【聞き手はNQN香港 桶本典子】中国は新型コロナウイルス禍からの経済正常化で他国に先行している。代表的な株価指数の上海総合指数は、国内でコロナの拡大が深刻化した春節(旧正月)連休明けの2月3日には前営業日比で一時9%近く急落し、3月には2660まで下げた。ただ、コロナをほぼ封じ込めた夏以降は急回復し、12月に入って年初来高値(3451)を更新している。群益証券上海代表処の胡嘉銘アナリストは、21年も堅調な相場展開を予想する。
■中国GDPは8.2%成長予想、ハイテク銘柄に注目
――21年の中国株式相場をどうみていますか。
「21年は上海・深センの両株式相場ともに上昇基調を強めそうだ。上海総合指数の予想レンジは2900~4300。バイデン米大統領の誕生で米国の自国第一主義が和らぎ、再びグローバル化が強まる。新型コロナウイルスのワクチンも数種類登場し、世界経済は回復に向かうだろう」
「特に中国はコロナの抑制で先行しており、実質国内総生産(GDP)は20年に2%程度、21年には8.2%程度の成長を予想する。上場企業の業績も改善が続き、各企業の好業績は21年1~3月期まで見込める。金融改革の進展も期待できるなど、来年は好材料が多い」
――注目セクターはありますか。
「半導体や電気自動車(EV)、電子商取引(EC)などだ。中国の指導部は21年からの次期5カ年計画でハイテク産業の重要性を強調しており、これらの産業の国産化を目指すとみられる。内需振興に軸足を置きながら外需との好循環につなげる『双循環』政策により、消費関連も恩恵が期待できる。映画関連やネット医療、ヘルスケアなどにも注目している」
「景気敏感株としては、化学関連や製紙株が製品価格上昇の恩恵を受けやすい。金融株、特に銀行株と保険株は長期保有に適している」
■金融引き締めで金利上昇、元高・ドル安も進む
――20年は上場手続きを簡素化する登録制を新興企業向け市場で導入するなど、中国の証券市場の改革が進みました。

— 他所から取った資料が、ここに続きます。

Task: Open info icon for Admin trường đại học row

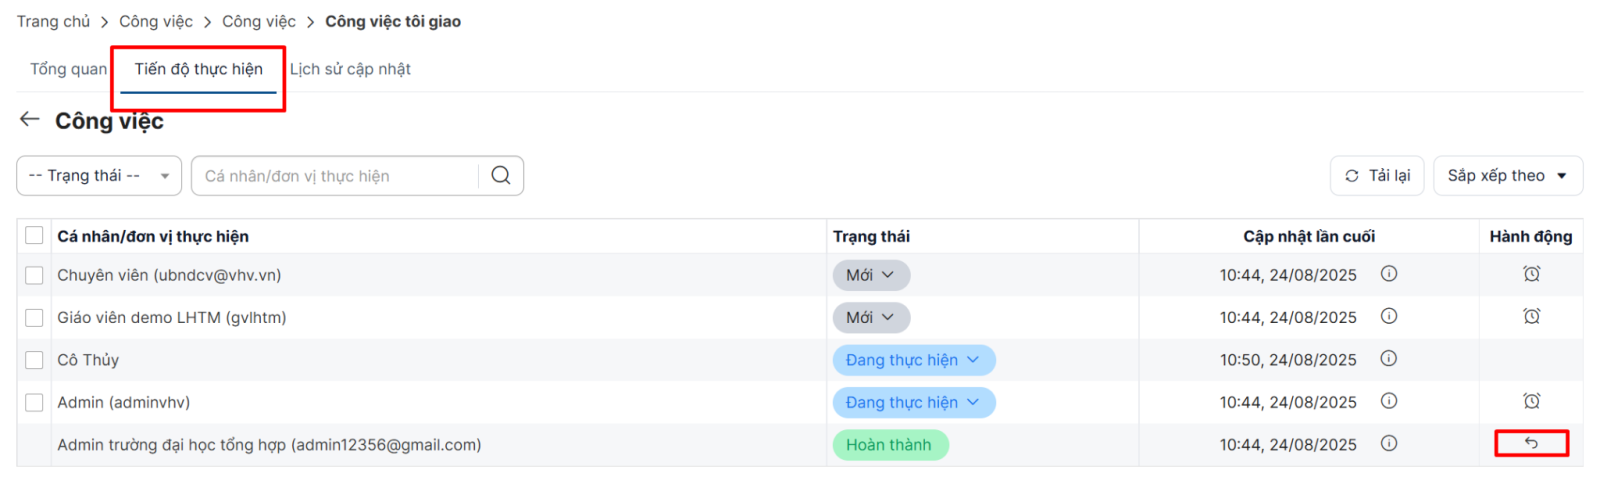Action: point(1389,444)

「新規株式公開(IPO)の際の登録制は現在、新興企業向け以外の市場への適用拡大を検討中で、21年に実現する可能性がある。また、金融市場の対外開放を進めることから、海外投資家は中国株投資を一段としやすくなるだろう。香港との証券相互取引の対象銘柄拡大も期待できる」
――中国人民銀行(中央銀行)の金融政策は変わりそうですか。
「人民銀の高官からは、金融緩和からの出口戦略が聞かれる。だが、足元では企業の債務不履行(デフォルト)が増えるなど気がかりなこともなお多く、当面は金融引き締めにかじを切りづらいかもしれない。ただ、(中国景気は回復基調にあることから)全体としては引き締め方向の姿勢をとるとみられ、金利は上昇しそうだ」
――足元では人民元相場が対米ドルで6.5元台と、およそ2年半ぶりの元高水準で推移しています。
「21年は1ドル=6.0~6.8元程度での推移を予想している。米中貿易摩擦による元安局面から脱しているうえ、コロナ禍からの中国経済の回復先行、金利上昇など支援材料が多く、海外から中国への資金流入が期待できる。人民銀も一定程度の為替変動を容認するとみている。人民元相場は今年に比べ、一段と上昇基調を強めることになりそうだ」
<胡嘉銘氏の略歴>
2006年に群益証券に入社。現在は同社上海代表処リサーチ部門のマネジャーを務める。